Roman Cherry tart with Almond Crust (from Sunday Suppers at Lucques)
Heaping 1/2 cup raw almonds
1/4 cup granulated sugar
1 cup plus 5 tbsp all-purpose flour
1/4 tsp kosher salt
8 tbsp (1 stick) unsalted butter, melted and cooled slightly
1/4 tsp pure almond extract
1/4 tsp pure vanilla extract
1/2 vanilla bean
1/3 cup granulated sugar
1 tbsp cornstarch
2 1/4 lbs Bing cherries, pitted
2 tbsp grappa or brandy
Preheat the oven to 375°F. Toast the almonds on a baking sheet about 10 minutes, until they darken slightly and smell nutty. When the nuts have cooled, place them in a food processor with the sugar and pulse to a coarse meal. Add the flour and salt and pulse again to combine. Transfer to a mixing bowl, and pour in the melted butter, almond and vanilla extracts, and 1 tbsp ice-cold water. Using a wooden spoon, mi until just combined, adding more ice-cold water if necessary to help bring the dough together (I used 2 tbsp of ice-cold water).
Use your fingers to press the dough into a buttered 9-inch fluted tart pan, pressing the sides first and then the bottom, to form an even crust. Chill at least an hour, or preferably overnight.
Preheat the oven to 350°F. Prick the bottom of the tart shell with a fork, and line it with a piece of parchment paper. Fill the lined tart shell with beans or pie weights, and bake 20 minutes, until it begins to brown lightly around the edges. Remove from the oven and cool on a rack. Once it cools, life the paper and beans out of the tart.

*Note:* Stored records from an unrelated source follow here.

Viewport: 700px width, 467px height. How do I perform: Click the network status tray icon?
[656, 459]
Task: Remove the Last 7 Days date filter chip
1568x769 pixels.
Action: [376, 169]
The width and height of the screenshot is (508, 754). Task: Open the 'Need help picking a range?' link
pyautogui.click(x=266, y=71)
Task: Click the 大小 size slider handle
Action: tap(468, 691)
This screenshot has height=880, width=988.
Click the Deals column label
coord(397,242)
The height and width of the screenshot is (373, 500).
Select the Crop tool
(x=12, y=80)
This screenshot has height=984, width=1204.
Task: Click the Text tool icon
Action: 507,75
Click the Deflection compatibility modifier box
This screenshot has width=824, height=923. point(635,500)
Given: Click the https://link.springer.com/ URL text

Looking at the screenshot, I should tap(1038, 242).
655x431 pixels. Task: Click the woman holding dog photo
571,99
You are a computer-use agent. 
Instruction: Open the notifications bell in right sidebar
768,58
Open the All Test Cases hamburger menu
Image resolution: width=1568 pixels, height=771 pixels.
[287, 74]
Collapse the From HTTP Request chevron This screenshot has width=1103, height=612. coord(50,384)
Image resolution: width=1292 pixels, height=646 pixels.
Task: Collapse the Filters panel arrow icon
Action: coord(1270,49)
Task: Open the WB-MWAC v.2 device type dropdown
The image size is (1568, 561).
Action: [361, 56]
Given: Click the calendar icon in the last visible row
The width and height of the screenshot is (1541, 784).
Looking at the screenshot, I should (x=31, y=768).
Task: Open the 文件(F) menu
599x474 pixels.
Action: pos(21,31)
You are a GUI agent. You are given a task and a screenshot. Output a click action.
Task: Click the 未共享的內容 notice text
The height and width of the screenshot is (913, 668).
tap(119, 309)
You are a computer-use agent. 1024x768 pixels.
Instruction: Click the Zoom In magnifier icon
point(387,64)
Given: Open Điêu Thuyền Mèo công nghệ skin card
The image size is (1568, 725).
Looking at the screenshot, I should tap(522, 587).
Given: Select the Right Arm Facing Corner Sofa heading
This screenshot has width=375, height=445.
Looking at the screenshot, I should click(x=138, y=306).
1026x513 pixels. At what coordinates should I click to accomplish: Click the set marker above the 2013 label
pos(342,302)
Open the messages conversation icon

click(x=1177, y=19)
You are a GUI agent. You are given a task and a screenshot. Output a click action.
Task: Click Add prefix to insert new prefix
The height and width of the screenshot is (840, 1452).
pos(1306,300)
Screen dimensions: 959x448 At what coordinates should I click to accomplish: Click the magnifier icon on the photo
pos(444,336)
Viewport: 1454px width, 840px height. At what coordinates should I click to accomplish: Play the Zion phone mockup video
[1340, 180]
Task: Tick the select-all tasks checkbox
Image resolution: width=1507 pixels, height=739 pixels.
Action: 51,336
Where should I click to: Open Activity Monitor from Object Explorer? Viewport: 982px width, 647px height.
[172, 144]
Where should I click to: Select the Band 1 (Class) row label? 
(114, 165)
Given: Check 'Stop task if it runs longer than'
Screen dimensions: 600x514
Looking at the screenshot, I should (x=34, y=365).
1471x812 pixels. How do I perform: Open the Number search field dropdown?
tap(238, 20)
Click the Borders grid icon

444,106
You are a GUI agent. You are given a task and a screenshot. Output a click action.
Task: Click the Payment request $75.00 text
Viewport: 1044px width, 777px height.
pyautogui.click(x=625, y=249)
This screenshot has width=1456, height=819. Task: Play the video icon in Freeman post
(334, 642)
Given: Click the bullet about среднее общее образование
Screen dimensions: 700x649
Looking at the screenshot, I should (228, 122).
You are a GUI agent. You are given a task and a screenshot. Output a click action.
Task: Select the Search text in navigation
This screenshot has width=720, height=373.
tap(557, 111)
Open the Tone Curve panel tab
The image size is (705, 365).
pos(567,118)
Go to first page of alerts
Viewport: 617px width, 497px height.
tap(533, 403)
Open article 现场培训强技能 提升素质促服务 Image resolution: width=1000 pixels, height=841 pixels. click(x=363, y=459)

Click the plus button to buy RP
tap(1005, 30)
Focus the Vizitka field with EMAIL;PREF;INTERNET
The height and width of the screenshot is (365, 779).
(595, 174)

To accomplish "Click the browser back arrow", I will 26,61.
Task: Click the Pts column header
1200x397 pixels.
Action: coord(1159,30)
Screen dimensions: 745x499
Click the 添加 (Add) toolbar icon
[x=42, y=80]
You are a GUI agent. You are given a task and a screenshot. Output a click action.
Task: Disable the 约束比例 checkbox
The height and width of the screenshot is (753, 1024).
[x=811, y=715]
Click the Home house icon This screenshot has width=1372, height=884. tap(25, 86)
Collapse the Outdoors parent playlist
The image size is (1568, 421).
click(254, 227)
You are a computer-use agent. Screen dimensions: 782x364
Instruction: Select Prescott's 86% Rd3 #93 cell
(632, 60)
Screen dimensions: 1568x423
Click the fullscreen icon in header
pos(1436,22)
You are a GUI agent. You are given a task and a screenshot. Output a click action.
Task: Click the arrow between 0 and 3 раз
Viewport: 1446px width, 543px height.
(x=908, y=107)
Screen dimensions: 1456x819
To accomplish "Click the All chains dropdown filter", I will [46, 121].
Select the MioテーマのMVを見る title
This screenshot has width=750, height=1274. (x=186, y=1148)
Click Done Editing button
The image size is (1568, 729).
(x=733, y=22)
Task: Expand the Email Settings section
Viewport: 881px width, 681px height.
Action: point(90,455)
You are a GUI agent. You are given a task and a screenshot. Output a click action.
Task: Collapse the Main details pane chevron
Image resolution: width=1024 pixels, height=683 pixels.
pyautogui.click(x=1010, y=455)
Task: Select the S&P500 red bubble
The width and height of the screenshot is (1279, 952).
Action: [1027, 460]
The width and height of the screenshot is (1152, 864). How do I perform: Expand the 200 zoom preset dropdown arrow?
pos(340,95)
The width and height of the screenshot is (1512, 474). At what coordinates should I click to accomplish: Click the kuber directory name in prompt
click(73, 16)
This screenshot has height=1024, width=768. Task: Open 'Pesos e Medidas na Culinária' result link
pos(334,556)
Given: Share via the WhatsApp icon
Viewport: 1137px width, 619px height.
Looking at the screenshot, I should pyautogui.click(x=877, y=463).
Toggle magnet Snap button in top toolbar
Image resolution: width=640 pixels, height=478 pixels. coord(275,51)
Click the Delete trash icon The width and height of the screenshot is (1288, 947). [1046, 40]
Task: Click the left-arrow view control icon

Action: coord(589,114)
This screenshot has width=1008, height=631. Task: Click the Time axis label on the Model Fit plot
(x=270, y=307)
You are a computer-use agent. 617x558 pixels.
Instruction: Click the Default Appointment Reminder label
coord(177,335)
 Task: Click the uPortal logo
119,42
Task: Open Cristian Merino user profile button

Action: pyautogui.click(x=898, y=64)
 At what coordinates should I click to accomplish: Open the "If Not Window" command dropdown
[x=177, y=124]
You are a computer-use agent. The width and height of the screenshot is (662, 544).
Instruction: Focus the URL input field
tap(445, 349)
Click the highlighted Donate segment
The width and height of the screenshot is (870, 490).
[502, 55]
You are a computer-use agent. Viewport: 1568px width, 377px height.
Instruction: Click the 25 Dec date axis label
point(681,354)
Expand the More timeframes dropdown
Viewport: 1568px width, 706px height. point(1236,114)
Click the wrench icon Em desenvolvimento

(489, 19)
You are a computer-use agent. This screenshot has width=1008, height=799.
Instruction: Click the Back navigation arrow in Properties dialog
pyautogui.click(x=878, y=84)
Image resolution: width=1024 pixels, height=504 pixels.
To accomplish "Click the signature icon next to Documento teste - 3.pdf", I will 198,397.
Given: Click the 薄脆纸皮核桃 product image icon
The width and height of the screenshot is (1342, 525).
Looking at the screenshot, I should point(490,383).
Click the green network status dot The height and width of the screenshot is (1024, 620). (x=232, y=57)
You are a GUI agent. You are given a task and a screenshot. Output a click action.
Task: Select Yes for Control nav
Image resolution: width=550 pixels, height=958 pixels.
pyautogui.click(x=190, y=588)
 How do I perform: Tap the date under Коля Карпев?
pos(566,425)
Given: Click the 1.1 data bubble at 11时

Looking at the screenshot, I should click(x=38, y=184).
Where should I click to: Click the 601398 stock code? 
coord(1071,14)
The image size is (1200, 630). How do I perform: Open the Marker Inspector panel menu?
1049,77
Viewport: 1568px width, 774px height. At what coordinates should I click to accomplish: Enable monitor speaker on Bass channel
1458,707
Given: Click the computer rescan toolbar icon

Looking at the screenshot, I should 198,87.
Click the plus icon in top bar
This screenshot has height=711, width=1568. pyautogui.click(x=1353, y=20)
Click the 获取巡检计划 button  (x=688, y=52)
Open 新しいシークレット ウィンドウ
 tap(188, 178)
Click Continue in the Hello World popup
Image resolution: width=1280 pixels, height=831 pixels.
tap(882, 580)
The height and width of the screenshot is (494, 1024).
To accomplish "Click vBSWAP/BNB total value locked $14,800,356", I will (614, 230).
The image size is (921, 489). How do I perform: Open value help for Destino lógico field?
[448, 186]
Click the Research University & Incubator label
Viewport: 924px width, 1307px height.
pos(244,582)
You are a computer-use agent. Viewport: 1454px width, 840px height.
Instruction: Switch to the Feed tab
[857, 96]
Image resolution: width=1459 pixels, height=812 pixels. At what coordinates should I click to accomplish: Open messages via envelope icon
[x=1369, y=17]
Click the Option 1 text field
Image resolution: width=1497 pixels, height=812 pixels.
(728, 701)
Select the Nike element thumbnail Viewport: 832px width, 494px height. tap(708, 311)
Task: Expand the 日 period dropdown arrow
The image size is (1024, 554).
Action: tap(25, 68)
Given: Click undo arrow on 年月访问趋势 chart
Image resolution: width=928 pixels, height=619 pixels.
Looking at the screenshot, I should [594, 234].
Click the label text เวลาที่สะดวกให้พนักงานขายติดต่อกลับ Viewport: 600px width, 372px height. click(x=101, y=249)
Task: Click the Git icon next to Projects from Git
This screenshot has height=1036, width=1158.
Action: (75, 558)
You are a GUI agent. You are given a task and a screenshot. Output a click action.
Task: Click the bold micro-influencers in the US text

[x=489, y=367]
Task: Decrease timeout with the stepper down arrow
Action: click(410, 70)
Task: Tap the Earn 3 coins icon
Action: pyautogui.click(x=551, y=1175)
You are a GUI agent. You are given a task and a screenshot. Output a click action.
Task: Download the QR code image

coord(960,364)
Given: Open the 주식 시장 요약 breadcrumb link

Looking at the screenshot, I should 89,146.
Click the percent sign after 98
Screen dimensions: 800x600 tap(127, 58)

Meanwhile, split the vanilla bean in half lengthwise and, using a pairing knife, scrape the seeds and pulp into a medium saucepan. Add the vanilla pod, sugar, and 1/4 cup water. Over medium heat, cook the mixture, without stirring, until it’s caramelized to an amber color. Once it begins to brown, you can swirl the pot a little to get the caramel to color evenly.
While the sugar is caramelizing, stir 1 tbsp water into the cornstarch (this is called a “slurry” and will help thicken the fruit juices).
When the sugar is an amber brown, add the cherries, and swirl the pan again. Add the grappa, turn the flame down, and let the cherries simmer a few minutes, until they have softened. (The caramel will seize up and harden at first; don’t worry, it will remelt.) Strain the cherries over a bowl, return the liquid to the pot, and bring it to a boil over medium-high heat. Whisk the cornstarch slurry into the liquid and bring it back to a boil once again, stirring often. Cook a few more minutes, until thickened. Transfer the cherries to the bowl, pour the liquid over them, and stir to combine. Let cool completely.
Fill the shell with the sweet cherry compote to just below the level of the rim. Return the tart to the oven and bake 1 hour, until the cherries darken to a deep ruby red. Let the tart cool 15 minutes before cutting.
Note: Suzanne Goin serves this tart with almond ice cream. I encourage you to make that too! See her cookbook for the recipe.